'''

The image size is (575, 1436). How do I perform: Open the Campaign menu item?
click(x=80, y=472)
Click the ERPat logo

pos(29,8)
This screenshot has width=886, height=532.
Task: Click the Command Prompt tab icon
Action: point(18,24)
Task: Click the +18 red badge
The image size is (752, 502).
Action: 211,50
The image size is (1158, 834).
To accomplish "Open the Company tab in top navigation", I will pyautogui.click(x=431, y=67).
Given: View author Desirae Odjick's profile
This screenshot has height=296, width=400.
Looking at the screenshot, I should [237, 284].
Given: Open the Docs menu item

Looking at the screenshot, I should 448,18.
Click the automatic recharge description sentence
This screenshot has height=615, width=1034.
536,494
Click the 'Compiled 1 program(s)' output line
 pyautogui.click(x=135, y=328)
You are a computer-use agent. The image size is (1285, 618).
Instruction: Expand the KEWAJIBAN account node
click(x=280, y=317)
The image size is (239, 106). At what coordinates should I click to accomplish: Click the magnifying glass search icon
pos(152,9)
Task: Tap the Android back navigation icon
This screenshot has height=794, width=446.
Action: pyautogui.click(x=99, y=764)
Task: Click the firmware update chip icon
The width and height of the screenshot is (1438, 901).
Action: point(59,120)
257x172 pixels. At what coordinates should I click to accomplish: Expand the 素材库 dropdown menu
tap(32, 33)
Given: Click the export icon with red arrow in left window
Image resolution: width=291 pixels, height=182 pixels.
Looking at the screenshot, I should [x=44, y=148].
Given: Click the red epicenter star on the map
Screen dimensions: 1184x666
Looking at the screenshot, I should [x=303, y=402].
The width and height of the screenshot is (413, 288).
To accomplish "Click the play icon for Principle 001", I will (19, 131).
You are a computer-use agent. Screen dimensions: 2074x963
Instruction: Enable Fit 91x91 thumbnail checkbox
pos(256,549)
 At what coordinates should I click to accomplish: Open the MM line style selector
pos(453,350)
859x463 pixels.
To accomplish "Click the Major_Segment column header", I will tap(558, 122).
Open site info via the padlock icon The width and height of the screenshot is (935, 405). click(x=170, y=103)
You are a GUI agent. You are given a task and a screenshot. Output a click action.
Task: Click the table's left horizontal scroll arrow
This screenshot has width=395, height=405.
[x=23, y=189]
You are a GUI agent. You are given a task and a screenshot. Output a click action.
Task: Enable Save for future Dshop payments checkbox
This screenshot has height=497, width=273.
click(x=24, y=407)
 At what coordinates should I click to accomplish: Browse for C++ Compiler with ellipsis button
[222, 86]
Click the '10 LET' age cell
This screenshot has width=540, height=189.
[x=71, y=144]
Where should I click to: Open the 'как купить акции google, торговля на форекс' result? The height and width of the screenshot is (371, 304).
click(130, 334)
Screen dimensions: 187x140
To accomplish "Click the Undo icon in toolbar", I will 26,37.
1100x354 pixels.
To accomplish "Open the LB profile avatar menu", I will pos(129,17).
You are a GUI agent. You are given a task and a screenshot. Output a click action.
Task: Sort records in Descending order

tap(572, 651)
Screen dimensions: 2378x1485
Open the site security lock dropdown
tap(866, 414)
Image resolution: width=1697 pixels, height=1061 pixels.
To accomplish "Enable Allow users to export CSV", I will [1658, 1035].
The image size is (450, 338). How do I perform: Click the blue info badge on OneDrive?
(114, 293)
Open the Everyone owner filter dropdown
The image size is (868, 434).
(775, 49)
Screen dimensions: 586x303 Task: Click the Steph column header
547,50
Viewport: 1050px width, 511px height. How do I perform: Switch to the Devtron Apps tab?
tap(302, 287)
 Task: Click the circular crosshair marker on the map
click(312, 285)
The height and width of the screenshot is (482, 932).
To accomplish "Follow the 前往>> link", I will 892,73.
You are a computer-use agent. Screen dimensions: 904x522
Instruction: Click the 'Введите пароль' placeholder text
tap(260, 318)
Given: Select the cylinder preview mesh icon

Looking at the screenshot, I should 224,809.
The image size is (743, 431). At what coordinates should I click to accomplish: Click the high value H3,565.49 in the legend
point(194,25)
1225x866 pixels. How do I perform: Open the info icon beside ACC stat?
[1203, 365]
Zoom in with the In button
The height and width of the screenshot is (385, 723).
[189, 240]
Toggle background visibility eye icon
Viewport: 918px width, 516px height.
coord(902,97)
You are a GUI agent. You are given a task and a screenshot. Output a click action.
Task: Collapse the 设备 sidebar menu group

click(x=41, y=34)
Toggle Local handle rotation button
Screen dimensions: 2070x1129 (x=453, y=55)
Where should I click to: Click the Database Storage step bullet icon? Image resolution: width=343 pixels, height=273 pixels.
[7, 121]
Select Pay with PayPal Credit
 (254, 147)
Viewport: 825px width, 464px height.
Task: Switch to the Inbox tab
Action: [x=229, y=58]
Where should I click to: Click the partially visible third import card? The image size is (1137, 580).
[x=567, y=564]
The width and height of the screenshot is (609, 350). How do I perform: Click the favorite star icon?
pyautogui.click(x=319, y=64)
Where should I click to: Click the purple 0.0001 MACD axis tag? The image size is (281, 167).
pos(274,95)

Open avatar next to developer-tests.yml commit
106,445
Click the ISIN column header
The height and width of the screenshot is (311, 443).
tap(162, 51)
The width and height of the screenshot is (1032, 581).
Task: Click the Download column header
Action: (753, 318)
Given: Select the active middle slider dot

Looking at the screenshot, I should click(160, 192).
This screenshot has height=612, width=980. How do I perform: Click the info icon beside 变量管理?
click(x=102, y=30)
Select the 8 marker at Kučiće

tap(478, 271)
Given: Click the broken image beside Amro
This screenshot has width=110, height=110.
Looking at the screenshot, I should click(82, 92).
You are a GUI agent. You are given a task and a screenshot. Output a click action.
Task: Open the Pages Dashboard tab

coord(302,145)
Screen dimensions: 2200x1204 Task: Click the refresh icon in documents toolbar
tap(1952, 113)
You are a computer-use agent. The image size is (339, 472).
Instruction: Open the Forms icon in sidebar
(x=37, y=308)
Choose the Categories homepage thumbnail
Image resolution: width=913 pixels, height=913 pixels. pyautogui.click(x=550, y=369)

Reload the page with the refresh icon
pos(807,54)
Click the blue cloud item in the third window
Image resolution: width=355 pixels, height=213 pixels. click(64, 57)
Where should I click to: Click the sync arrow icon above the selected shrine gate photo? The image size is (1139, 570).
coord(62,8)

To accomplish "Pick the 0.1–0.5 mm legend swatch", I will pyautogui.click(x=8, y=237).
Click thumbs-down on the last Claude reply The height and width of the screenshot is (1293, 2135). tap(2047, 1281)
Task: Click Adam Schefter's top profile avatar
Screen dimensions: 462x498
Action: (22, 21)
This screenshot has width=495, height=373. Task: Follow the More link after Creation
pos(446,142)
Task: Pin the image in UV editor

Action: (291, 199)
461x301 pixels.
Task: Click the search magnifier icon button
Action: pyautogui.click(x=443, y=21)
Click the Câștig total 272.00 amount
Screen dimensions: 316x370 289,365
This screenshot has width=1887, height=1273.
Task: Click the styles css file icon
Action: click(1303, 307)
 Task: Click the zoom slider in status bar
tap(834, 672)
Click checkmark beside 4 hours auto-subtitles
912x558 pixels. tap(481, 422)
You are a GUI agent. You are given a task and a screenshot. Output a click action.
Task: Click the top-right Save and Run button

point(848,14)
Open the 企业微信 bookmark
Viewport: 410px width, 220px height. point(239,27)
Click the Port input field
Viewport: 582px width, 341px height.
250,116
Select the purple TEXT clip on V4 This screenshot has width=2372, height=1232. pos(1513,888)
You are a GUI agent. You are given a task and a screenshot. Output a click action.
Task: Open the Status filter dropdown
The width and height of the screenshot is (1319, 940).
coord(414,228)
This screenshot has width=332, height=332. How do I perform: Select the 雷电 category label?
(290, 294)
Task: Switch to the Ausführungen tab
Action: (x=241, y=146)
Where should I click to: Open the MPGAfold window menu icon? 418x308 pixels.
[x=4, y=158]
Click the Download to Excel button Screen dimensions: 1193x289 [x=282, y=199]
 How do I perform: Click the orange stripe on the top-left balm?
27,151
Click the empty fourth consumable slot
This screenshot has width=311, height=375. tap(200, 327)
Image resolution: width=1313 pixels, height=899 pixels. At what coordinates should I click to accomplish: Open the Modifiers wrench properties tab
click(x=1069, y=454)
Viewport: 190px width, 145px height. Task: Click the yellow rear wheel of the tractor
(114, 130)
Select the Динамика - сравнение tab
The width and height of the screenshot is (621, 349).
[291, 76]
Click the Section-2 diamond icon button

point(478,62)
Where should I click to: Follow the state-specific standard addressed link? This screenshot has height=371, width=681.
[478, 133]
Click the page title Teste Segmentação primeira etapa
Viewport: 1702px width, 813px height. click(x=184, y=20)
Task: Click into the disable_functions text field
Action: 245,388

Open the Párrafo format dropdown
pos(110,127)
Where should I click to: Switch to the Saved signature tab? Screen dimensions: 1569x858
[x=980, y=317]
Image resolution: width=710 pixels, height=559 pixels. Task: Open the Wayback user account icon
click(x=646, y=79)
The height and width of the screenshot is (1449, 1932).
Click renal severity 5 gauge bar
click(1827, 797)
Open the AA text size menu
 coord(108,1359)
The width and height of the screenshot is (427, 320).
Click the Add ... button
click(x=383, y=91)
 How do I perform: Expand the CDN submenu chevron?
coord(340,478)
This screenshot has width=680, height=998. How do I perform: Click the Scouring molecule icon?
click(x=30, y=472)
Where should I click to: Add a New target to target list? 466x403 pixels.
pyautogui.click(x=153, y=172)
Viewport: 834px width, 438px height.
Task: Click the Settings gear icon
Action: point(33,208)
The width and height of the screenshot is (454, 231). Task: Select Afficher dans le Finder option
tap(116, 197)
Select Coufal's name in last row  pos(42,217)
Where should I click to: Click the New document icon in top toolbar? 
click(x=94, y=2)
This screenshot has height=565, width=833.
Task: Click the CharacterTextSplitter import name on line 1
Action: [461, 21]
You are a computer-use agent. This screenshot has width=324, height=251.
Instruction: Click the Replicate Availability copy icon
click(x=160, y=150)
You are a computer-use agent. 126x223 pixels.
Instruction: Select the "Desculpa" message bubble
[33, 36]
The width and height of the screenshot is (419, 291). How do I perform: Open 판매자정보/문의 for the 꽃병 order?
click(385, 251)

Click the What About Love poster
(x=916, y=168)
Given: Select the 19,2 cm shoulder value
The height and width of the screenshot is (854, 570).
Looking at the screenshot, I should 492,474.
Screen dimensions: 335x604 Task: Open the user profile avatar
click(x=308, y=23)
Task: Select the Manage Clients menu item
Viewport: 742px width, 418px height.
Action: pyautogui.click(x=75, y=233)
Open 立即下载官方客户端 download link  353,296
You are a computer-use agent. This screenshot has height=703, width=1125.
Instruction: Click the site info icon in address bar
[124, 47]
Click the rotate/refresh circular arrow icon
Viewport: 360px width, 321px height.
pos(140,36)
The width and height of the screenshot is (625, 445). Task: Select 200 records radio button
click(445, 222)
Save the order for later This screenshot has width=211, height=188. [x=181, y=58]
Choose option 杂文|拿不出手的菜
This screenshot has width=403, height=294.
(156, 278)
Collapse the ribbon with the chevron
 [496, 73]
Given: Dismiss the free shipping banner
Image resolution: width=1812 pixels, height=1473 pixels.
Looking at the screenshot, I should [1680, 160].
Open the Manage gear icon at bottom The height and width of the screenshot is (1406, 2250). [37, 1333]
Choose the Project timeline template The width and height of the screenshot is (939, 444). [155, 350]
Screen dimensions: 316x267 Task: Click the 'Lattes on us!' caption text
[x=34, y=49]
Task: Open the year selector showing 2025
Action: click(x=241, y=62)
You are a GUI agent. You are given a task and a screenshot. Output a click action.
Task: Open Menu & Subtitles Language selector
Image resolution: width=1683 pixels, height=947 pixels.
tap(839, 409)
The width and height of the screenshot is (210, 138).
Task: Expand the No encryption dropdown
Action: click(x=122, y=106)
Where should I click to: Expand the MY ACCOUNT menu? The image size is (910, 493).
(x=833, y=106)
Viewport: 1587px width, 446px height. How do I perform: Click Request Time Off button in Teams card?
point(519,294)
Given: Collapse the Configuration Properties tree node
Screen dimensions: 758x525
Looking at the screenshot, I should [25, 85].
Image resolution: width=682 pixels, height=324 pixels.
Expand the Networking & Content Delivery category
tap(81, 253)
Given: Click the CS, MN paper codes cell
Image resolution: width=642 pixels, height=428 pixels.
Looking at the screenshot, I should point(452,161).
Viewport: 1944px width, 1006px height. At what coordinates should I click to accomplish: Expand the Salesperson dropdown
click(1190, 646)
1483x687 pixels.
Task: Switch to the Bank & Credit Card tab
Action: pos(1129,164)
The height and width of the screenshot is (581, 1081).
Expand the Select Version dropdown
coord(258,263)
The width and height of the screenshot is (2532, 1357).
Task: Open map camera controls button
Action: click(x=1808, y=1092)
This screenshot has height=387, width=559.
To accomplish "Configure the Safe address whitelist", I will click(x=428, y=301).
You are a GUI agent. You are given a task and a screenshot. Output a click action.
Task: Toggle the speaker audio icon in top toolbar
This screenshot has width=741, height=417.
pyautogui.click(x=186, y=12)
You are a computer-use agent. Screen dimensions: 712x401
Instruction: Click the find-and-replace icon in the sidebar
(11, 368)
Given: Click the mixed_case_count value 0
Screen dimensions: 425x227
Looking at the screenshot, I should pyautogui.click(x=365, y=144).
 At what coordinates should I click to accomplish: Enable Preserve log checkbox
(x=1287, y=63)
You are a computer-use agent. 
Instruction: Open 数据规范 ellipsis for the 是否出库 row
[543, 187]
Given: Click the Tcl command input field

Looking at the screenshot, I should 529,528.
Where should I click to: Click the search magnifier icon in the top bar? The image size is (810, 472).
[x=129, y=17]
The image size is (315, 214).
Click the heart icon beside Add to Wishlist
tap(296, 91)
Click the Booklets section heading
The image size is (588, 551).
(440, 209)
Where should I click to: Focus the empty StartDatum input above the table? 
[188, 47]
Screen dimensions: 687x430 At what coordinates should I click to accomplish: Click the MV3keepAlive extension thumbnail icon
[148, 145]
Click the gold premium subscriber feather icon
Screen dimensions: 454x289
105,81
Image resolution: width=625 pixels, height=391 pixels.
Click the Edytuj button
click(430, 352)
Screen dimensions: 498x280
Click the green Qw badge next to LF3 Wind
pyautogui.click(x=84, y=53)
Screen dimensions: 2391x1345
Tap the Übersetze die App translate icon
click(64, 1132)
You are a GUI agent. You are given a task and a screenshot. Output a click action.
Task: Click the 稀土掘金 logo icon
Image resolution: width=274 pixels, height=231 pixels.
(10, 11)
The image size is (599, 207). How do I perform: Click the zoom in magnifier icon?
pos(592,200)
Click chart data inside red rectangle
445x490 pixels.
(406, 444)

'''

### Objective
Rewrite the listing from its first line through the line with "Action: 211,50", swapping "badge" for "label" and leaving everything else unchanged.

### Final result
The image size is (575, 1436). How do I perform: Open the Campaign menu item?
click(x=80, y=472)
Click the ERPat logo

pos(29,8)
This screenshot has width=886, height=532.
Task: Click the Command Prompt tab icon
Action: point(18,24)
Task: Click the +18 red label
The image size is (752, 502).
Action: 211,50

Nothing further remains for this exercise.